Well, according a Whole Foods public relations representative, the recycled fiber content is 40% post consumer and 60% post industrial (waste). She stated, "we (Whole Foods) are excited to be moving away from any virgin fiber materials in our paper bags."

Post consumer? Post industrial? What does that mean? Well, listen-up.

Post-consumer waste is paper that has been purchased and used by the consumer (you and me) and recycled by the municipal and private sector recycling system -- curbside recycling. What we the public accept has the definition of recycled.

Post-industrial waste is otherwise known as pre-consumer waste. It is the reintroduction of manufacturing scrap (trimmings from paper production) back into the manufacturing process. Basically it is the paper made out of paper trimmings and scraps left over from the manufacturing process.

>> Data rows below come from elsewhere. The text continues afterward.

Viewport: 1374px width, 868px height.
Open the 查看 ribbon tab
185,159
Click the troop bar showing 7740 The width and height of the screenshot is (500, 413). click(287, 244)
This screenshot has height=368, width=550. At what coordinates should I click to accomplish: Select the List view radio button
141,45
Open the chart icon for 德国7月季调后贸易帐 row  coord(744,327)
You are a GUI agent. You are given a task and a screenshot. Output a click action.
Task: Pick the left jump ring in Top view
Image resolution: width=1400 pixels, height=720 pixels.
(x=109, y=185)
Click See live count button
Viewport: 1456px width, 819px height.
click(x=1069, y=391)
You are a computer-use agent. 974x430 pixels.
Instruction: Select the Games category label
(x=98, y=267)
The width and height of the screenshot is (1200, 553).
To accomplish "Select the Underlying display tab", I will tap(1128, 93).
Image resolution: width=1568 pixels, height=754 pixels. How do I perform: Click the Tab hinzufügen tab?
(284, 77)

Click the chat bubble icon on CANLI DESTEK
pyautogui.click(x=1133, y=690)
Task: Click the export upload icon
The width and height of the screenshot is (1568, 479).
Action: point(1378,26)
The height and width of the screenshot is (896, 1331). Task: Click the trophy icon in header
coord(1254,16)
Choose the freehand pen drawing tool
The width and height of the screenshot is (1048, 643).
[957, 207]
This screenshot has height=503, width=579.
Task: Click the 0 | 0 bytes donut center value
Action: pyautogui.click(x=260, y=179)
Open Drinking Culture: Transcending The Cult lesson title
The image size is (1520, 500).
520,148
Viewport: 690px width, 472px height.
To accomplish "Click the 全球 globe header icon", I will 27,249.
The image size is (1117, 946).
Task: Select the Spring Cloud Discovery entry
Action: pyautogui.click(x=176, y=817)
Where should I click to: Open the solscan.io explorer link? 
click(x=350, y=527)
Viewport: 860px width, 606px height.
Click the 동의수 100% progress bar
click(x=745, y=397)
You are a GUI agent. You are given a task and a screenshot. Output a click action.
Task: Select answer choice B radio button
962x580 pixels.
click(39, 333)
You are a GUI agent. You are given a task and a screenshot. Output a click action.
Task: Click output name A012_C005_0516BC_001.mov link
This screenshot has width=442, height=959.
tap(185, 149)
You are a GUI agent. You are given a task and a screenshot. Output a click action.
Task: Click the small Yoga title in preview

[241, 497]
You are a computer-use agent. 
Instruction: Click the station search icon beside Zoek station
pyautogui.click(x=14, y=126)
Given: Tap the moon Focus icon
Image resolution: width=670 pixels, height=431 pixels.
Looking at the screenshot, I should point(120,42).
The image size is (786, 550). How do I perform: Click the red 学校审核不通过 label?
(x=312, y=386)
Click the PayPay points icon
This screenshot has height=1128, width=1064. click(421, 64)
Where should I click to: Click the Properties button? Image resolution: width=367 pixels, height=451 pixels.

Just like I saw in my dad's printing plant more than 20 years ago.

Pre-consumer, or as Whole Foods calls it post-industrial, is used in the manufacturing industry and in the traditional sense, is not considered recycled. For decades, pre-consumer paper waste has been recycled. The paper was never marked recycled because manufacturers never got credit for it. But in the 1980's when the demand for recycled paper began to rise, producers began to claim pre-consumer waste as recycled fiber. However, there had been no change in their manufacturing practices.

Paper grocery bags are customarily made of pre-consumer (post-industrial) recycled paper -- from 40-90% of the material. So in reality, Whole Foods is not doing anything new. It is basically a "green" public relations stunt to make them look better in the marketplace. This is a practice known as "greenwashing" and as a committed environmentalist, I find it a bit offensive.

Forty percent post-consumer waste, that is it? A company like Whole Foods who has based their entire brand and position in the marketplace as being better for you, better for the environment, can do better or a least be honest about their claims. Nowhere on the bag does it reveal any of this information.

Come on Whole Foods, give us the Whole Truth.